Surprising encounters on streets where heritage lives on to this day
Some of the lanes and alleys in Fuzhou's Sanfang Qixiang have a unique gate: (clockwise from top left) Wenru Lane; Gongxiang Alley; Taxiang Alley; Anmin Alley; Yijin Lane; Huangxiang Alley; and Langguan Alley. CHINA DAILY
We had to pilot our drone carefully to avoid a midair collision with a parrot.
Our film crew had already paid to fix the machine after thwacking it into the top of an archway the day before we encountered a man taking his parrot for a fly, much like others would take a dog for a walk.
As you do, I guess.
Our cameraman told him that he was worried about hitting the bird, pointing out our drone was "almost certainly more expensive "than the animal. "Impossible!" the guy replied. "The bird is definitely worth more!"
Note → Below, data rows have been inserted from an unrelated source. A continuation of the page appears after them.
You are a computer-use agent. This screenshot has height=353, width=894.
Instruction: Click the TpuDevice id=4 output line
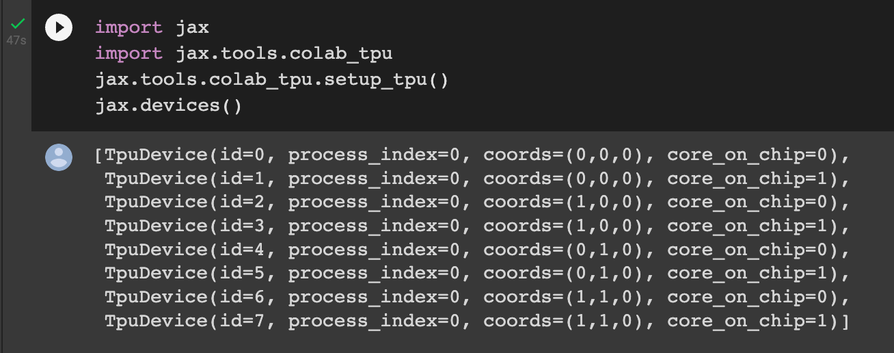[x=476, y=250]
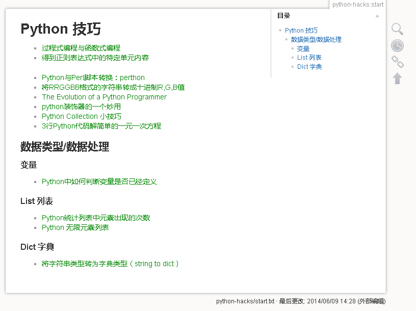Open Python中如何判断变量是否已经定义

tap(100, 181)
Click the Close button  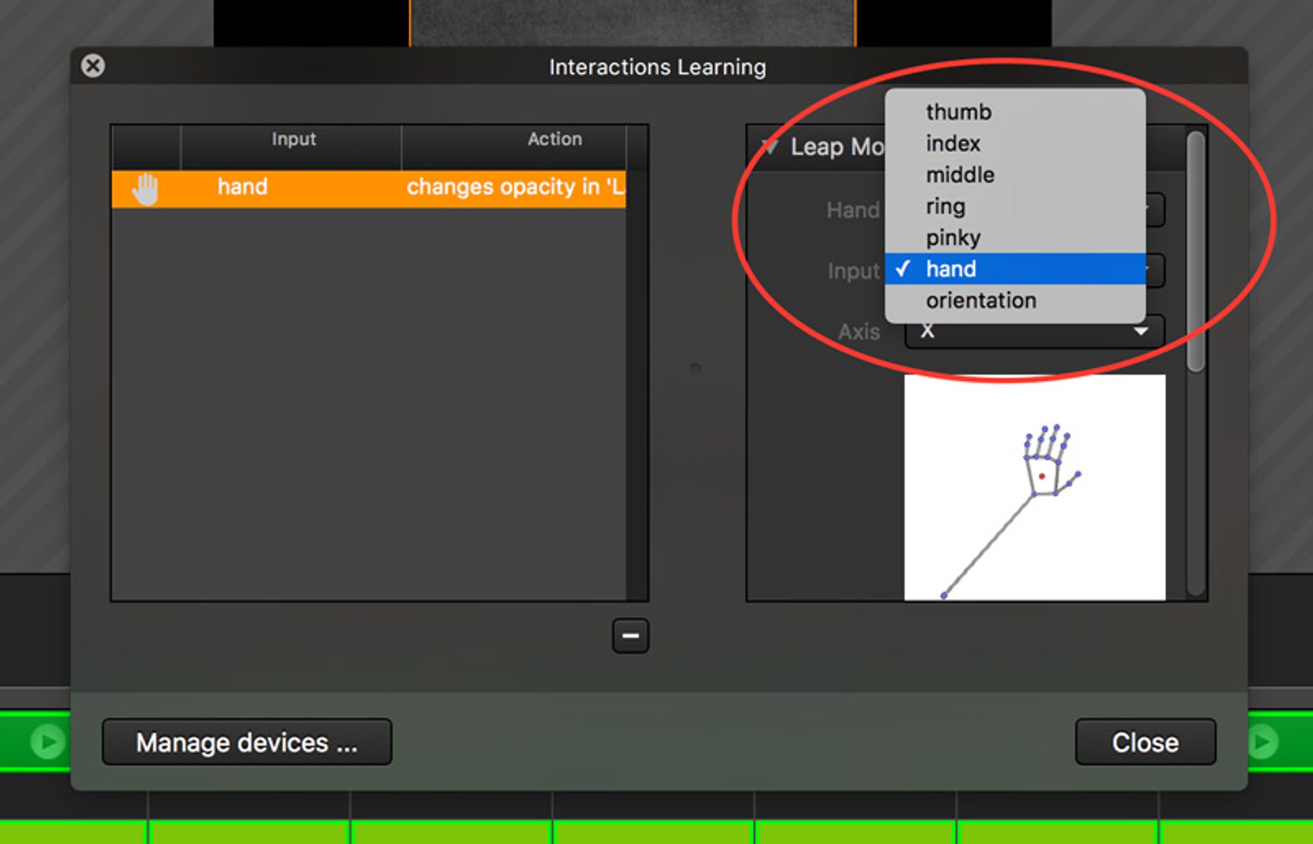pyautogui.click(x=1145, y=742)
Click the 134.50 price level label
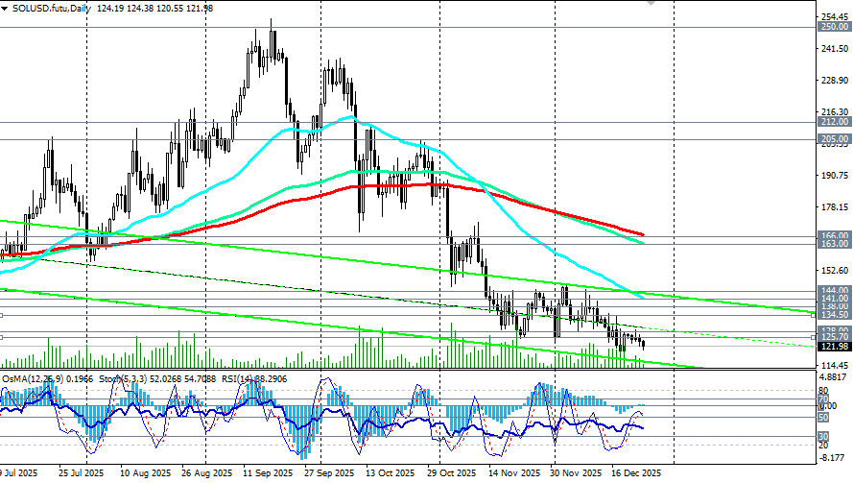The width and height of the screenshot is (853, 483). [x=834, y=314]
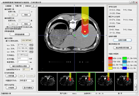Click browse button next to let file
The width and height of the screenshot is (139, 96).
[x=31, y=52]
It was one of the last things I'd expected to encounter as host of a documentary exploring Fuzhou's Sanfang Qixiang (Three Lanes and Seven Alleys) neighborhood.
But, as I discovered, the 40-hectare community of roughly 200 ancient residences is home to many surprises.
I didn't anticipate that I'd use mallets to pound pork on tree stumps, or strum a sanxian (three-stringed lute with a snakeskin sound box) on a traditional opera stage, let alone befriend the relative of a man who incinerated more than 1,000 metric tons of opium 200 years ago.